EXERCISE REQUIREMENTS » Search term "profile": please copy every line of the records below that contains it.
*** Opening RECORDS PROVIDED ***
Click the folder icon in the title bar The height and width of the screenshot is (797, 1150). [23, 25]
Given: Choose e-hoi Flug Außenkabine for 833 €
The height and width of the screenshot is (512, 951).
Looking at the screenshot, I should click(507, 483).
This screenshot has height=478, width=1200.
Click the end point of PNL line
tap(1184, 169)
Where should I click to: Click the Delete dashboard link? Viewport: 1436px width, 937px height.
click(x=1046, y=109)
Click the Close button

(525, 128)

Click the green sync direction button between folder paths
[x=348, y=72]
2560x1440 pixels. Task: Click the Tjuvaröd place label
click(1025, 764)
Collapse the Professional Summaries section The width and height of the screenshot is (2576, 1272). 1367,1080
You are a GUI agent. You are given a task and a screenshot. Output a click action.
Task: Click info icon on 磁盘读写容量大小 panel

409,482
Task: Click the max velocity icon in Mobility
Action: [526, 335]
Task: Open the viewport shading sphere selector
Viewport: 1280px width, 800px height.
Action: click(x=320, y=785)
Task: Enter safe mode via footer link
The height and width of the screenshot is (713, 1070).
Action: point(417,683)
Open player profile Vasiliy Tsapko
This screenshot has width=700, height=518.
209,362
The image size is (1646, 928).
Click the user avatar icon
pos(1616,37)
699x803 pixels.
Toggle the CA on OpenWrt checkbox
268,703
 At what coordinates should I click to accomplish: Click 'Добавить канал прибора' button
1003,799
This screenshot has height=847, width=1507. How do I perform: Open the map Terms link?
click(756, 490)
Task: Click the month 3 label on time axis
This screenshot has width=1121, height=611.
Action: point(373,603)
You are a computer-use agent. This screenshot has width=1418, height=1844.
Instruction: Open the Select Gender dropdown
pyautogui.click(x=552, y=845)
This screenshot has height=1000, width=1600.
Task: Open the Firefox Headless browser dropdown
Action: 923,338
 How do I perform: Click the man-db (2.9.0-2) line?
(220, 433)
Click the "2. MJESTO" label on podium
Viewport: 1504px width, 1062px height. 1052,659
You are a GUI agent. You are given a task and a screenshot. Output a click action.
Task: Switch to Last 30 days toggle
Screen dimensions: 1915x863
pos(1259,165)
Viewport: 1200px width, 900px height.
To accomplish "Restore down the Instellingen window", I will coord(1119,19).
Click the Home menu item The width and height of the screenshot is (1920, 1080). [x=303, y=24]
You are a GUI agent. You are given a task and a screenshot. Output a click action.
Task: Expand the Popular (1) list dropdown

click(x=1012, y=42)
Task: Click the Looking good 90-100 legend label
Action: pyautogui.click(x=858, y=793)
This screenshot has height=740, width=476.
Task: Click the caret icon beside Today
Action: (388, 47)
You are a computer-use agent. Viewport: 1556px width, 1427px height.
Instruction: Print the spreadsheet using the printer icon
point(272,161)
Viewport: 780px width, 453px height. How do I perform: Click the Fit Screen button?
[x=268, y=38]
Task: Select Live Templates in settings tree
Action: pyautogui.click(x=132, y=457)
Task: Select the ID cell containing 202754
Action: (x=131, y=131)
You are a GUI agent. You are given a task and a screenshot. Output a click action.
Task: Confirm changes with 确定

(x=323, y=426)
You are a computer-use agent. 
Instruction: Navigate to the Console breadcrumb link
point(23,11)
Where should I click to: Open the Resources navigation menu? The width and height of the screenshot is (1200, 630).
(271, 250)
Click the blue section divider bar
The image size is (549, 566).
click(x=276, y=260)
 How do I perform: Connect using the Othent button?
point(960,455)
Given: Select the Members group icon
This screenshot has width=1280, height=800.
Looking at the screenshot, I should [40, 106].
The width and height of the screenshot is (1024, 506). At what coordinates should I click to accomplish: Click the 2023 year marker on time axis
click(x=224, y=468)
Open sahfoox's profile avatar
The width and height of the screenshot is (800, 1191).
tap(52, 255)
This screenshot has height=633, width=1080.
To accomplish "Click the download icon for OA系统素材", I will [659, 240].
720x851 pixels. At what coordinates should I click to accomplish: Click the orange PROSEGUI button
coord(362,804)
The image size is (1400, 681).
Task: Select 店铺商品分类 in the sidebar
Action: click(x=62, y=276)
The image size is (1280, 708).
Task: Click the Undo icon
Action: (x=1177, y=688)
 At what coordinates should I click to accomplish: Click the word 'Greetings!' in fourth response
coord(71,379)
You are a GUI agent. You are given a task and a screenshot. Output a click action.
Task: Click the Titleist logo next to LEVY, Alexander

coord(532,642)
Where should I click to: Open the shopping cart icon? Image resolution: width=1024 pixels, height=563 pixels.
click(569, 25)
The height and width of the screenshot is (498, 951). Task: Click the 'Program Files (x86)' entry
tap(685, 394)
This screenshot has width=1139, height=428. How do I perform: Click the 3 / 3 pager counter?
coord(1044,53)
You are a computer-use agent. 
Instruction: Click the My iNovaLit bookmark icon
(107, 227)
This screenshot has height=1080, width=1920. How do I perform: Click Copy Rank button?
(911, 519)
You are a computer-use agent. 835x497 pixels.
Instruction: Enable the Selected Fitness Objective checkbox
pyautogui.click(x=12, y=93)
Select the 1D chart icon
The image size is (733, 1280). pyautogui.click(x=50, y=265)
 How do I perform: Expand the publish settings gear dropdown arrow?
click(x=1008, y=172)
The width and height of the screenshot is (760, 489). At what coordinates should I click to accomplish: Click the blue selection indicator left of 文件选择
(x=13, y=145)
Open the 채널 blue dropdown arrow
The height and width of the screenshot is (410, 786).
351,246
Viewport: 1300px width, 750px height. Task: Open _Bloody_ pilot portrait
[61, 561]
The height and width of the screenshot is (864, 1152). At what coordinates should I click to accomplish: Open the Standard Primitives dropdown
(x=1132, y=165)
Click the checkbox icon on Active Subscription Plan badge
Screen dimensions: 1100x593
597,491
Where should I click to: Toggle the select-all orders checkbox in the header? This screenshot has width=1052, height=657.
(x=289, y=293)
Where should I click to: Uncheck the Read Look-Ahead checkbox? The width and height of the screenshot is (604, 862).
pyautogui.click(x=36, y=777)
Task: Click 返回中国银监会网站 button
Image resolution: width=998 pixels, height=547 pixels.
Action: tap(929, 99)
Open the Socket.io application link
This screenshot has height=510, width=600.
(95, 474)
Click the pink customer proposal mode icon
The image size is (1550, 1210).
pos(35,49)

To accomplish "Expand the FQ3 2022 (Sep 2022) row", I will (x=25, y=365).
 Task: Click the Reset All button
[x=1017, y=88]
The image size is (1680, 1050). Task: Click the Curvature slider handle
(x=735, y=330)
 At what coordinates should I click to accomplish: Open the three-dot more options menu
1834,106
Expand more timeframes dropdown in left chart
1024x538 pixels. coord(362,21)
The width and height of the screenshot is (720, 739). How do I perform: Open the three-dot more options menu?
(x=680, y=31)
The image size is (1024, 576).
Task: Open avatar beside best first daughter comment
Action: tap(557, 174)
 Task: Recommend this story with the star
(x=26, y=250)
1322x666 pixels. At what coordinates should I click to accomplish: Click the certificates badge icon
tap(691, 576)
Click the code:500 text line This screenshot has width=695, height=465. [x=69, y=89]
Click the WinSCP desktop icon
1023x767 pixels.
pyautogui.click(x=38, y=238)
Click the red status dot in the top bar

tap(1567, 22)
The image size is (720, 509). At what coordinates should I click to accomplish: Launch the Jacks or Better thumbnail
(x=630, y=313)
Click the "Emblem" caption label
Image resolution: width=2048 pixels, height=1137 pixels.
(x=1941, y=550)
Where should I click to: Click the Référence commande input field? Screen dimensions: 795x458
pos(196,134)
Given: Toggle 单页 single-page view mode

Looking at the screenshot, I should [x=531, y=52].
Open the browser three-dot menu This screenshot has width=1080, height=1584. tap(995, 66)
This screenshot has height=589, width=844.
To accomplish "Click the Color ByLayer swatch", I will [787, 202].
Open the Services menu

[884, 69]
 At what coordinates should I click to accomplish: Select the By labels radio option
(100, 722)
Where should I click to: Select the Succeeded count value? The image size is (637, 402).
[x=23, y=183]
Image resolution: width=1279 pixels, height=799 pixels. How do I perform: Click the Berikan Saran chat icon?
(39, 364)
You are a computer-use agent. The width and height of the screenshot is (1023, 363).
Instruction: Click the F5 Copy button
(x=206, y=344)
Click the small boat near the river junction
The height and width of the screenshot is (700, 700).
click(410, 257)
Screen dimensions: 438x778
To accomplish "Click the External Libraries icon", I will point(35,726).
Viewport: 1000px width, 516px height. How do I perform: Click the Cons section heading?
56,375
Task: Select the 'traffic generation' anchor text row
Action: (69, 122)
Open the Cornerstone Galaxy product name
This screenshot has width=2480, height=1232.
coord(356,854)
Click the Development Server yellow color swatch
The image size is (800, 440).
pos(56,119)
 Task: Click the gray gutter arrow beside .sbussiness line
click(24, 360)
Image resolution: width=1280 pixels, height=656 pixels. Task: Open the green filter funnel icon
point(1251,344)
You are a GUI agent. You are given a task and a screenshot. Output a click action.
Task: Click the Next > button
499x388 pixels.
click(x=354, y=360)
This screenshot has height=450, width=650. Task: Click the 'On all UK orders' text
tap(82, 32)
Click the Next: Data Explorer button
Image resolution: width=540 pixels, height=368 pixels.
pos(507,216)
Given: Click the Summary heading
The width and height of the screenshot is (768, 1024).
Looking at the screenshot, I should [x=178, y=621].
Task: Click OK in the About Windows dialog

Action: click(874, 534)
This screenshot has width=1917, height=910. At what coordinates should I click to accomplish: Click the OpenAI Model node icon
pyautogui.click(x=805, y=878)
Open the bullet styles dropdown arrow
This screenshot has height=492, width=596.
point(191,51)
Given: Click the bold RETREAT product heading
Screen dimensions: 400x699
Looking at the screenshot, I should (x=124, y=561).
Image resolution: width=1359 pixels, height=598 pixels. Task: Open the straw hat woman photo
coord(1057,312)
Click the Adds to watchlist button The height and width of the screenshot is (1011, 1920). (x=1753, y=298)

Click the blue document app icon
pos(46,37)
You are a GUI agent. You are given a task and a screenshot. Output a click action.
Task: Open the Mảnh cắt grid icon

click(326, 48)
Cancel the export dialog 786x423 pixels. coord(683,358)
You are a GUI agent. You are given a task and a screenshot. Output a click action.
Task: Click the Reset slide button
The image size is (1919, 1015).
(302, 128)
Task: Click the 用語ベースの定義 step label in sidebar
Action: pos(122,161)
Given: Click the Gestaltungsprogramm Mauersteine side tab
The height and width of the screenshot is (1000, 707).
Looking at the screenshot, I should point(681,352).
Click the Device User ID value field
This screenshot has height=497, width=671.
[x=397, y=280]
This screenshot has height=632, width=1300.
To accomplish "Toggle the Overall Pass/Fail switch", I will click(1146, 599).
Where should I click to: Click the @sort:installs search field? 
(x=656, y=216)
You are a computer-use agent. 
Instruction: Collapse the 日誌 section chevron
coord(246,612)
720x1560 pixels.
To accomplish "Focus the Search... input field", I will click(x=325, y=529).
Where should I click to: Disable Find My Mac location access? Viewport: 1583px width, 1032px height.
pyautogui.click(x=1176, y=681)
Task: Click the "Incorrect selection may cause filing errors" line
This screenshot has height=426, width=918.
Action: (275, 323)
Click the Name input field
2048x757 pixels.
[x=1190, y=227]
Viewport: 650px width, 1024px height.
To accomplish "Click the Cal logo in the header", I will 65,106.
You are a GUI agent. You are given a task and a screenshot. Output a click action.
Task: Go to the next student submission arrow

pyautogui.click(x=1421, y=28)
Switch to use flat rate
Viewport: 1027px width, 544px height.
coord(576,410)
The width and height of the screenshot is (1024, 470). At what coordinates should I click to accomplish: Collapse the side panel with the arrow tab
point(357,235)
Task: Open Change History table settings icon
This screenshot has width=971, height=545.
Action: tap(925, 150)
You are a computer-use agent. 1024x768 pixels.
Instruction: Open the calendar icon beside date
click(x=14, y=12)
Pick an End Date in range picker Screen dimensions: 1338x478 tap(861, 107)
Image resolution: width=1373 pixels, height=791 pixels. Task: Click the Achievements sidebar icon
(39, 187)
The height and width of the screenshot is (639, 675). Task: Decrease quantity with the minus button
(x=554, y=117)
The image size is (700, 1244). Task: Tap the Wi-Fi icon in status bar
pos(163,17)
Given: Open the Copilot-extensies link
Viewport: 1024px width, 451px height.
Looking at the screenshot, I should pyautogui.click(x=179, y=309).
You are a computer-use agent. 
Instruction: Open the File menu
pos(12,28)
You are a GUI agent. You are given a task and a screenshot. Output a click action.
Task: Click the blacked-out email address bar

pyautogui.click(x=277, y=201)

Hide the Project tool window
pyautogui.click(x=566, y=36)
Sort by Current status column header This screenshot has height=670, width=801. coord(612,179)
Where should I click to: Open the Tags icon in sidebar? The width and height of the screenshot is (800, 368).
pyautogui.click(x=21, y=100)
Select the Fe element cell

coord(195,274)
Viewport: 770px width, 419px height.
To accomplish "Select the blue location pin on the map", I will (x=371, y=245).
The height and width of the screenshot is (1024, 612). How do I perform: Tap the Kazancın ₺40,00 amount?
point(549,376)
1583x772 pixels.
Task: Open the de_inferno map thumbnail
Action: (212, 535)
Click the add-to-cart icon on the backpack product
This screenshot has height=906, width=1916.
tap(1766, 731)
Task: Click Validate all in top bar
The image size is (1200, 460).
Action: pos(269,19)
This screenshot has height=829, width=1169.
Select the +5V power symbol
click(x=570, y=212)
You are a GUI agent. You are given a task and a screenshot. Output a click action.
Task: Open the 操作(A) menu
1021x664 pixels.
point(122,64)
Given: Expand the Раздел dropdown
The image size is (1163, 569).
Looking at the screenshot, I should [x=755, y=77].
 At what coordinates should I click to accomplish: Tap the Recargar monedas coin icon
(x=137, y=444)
*** Closing RECORDS PROVIDED ***
RESPONSE »
Open player profile Vasiliy Tsapko
Open sahfoox's profile avatar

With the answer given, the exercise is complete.